L’association aléatoire des chaînes légères et lourdes, nommée diversité combinatoire, est un des mécanismes à l’origine de la diversité des Ac.

La surface qui est formée par les CDR constitue le site de fixation de l’Ag et est appelée paratope. D’un Ac à l’autre, les différences entre les séquences des CDR se traduit par une « topographie » différente de la surface de l’Ig et la fixation d’un ligand donné par complémentarité de surface.

L’épitope est la partie de l’Ag qui est reconnue par l’Ac. Dans le cas d’un Ag de nature protéique, lorsqu’un Ac est généré contre une structure se composant d’a.a. appartenant à des segments non contigus de la séquence primaire de l’Ag, mais proches dans la conformation tridimensionnelle native de la protéine, l’épitope reconnu est dit conformationnel ou discontinu.
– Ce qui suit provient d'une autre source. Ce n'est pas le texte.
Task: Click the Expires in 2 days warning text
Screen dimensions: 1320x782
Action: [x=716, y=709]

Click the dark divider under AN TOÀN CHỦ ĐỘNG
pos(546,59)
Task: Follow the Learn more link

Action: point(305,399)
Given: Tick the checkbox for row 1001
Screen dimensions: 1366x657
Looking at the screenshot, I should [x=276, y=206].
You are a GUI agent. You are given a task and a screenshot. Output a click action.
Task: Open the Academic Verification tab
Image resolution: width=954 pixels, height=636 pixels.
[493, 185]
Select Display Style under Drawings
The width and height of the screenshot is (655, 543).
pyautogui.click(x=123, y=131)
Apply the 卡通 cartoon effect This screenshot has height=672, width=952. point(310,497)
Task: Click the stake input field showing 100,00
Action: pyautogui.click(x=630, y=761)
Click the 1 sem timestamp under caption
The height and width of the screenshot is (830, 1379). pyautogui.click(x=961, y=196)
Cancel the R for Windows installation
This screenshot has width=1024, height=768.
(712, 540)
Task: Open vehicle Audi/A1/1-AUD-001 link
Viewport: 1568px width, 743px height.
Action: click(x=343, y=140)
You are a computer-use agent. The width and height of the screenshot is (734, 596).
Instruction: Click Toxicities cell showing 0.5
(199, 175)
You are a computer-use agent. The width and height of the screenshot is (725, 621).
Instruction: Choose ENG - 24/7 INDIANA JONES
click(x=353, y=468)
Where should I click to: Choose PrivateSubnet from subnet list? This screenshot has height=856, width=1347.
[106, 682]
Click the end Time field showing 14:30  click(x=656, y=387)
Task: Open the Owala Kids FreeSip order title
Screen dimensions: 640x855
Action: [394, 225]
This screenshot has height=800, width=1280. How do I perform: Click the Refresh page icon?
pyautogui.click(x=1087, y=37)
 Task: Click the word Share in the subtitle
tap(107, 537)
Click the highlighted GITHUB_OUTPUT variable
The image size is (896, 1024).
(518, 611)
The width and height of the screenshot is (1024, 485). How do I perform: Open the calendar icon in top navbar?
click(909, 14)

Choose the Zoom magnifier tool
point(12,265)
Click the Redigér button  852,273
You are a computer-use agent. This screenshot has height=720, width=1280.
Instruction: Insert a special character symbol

Au contraire, quand l’épitope consiste en une seule séquence polypeptidique, il est dit linéaire ou continu. Il faut cependant préciser que dans le cas où des Ac sont produits contre une protéine intacte, il est possible que certains d’entre eux ne reconnaissent pas un épitope conformationnel mais linéaire. Inversement, il est envisageable qu’un Ac produit contre un peptide soit capable de reconnaître une protéine dans sa conformation native.

Le fait que l’Ac soit capable de reconnaître une ou plusieurs parties de l’Ag (en fonction de l’épitope linéaire ou conformationnel), et ce indépendamment du reste de la structure, permet une discrimination fine de l’Ag. Au contraire, un même Ac peut être capable de reconnaître des Ag différents qui présentent des épitopes similaires ; on parle alors de réactivité croisée.

La liaison Ac/Ag est non covalente, c’est à dire qu’elle est réversible. Elle met en jeu des forces de nature différentes : interactions électrostatiques ; liaisons hydrogène ; forces de Van der Waals ; forces hydrophobes. La contribution de ces forces est fonction de l’interaction Ac/Ag considérée. Finalement, il a été mis en

évidence que seuls quelques résidus intervenaient de façon prépondérante dans la spécificité et l’affinité de l’Ac pour son Ag.

Comme dit plus haut (C. 2. 3.), les IgM et les IgA sont capables de former des polymères. Cette propriété de polymérisation joue un rôle important lors de la liaison de l’Ac à des motifs épitopiques répétitifs. En effet, une Ig présente deux sites de liaison pour un même épitope, chacun de ces sites ayant une affinité donnée. Un Ac lié à des épitopes multiples et identiques d’une cible ne se détache de sa cible qu’à la rupture de toutes les liaisons engagées. Aussi, la multiplication des sites de liaison par la formation de dimère (dans le cas des IgA) ou de pentamère (pour les IgM) entraine-t-elle une vitesse de dissociation plus lente : la force de liaison est augmentée. Il s’agit de l’avidité.

De façon surprenante, il existe de rares espèces, comme les camélidés390, chez lesquelles la reconnaissance de l’Ag ne met en jeu que la chaîne lourde, les Ac étant totalement dépourvus de chaîne légère. Cette caractéristique structurale et fonctionnelle si particulière est à l’origine de nombreuses études391.